Task directions:
Transcribe the records that follow. Keep every word exactly, and drop the pictures.

Data:
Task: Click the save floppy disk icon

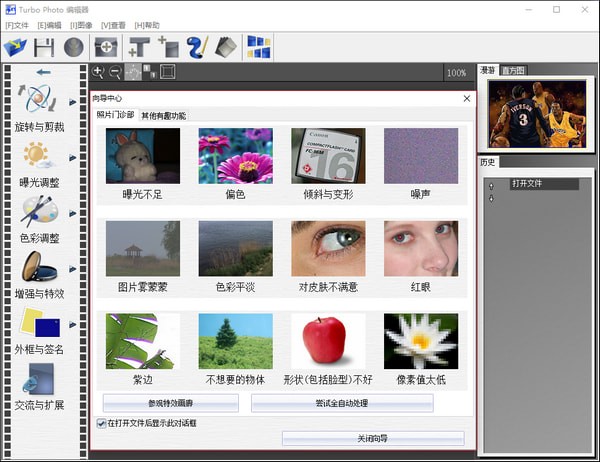Action: coord(44,46)
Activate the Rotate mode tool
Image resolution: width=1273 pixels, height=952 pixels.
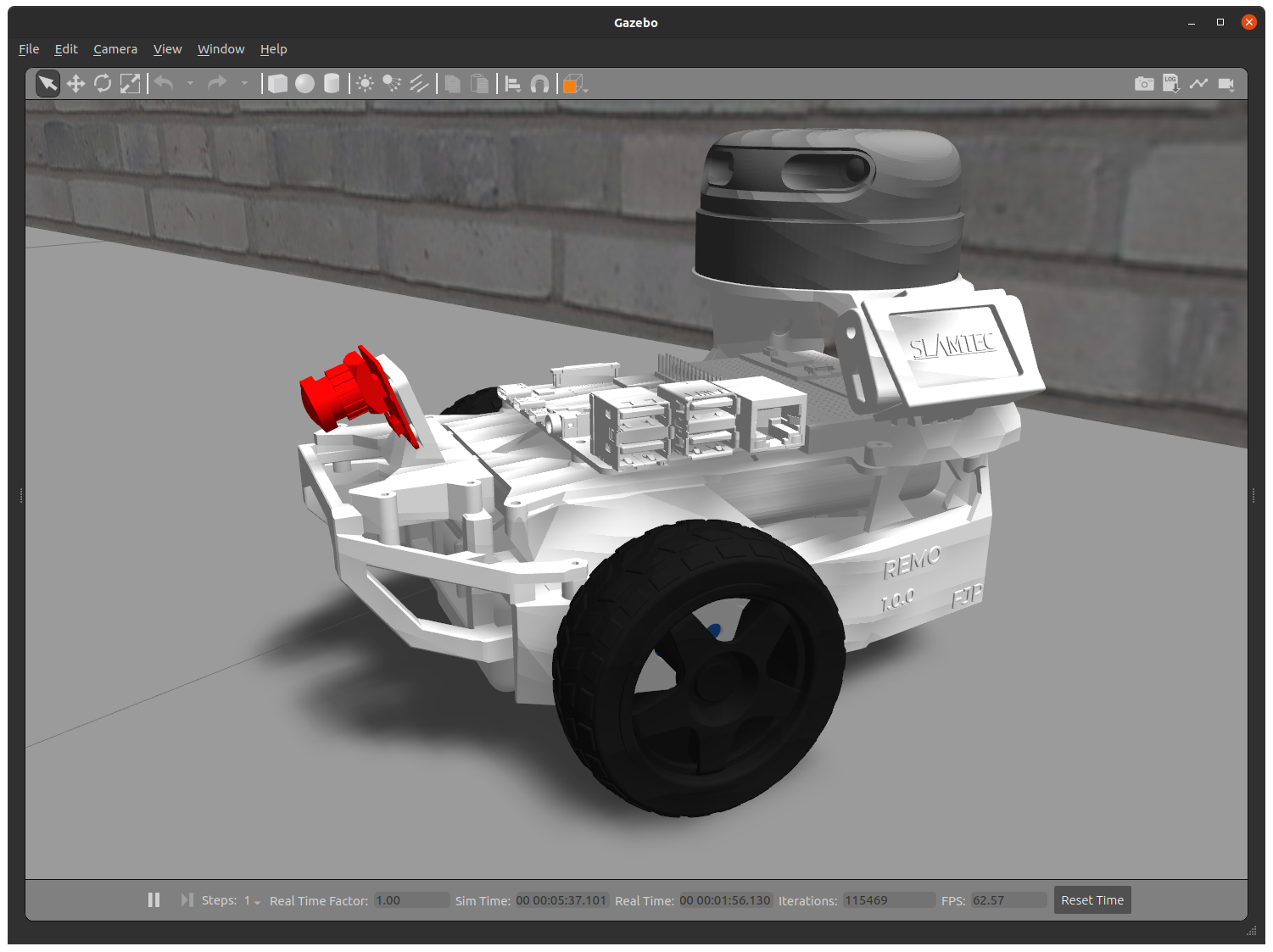(103, 83)

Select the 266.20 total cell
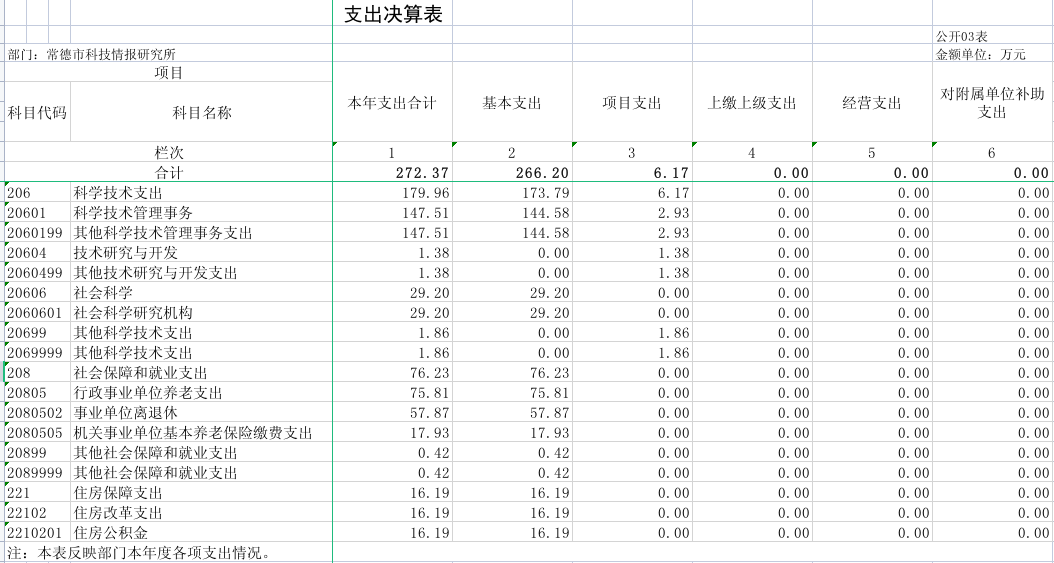click(x=542, y=173)

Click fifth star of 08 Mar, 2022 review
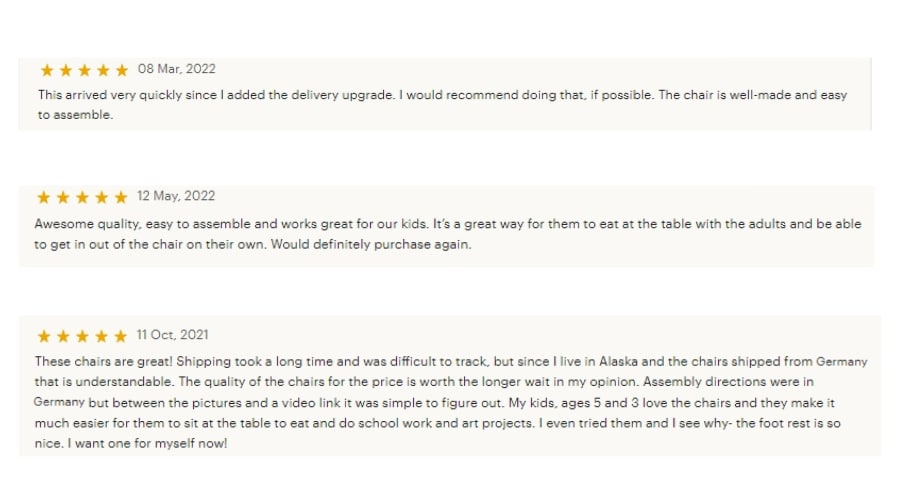[122, 70]

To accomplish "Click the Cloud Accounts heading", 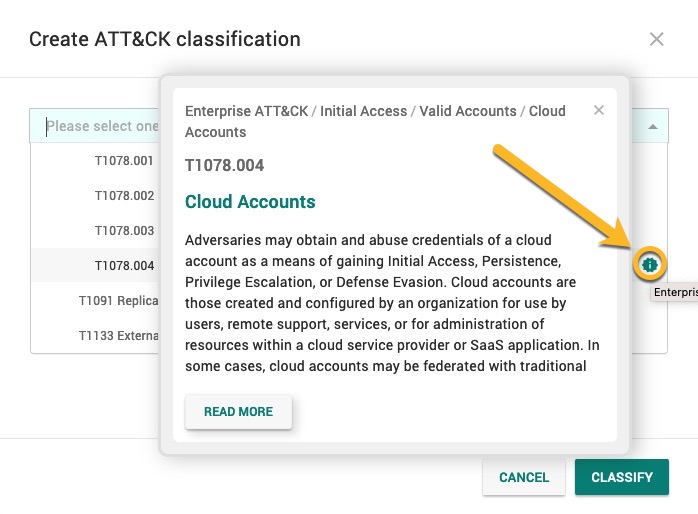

Finished exercise:
Task: Click the save floppy disk icon

Action: coord(44,46)
Activate the Rotate mode tool
Image resolution: width=1273 pixels, height=952 pixels.
(103, 83)

Select the 266.20 total cell
click(x=542, y=173)

Click fifth star of 08 Mar, 2022 review
[122, 70]

To accomplish "Click the Cloud Accounts heading", 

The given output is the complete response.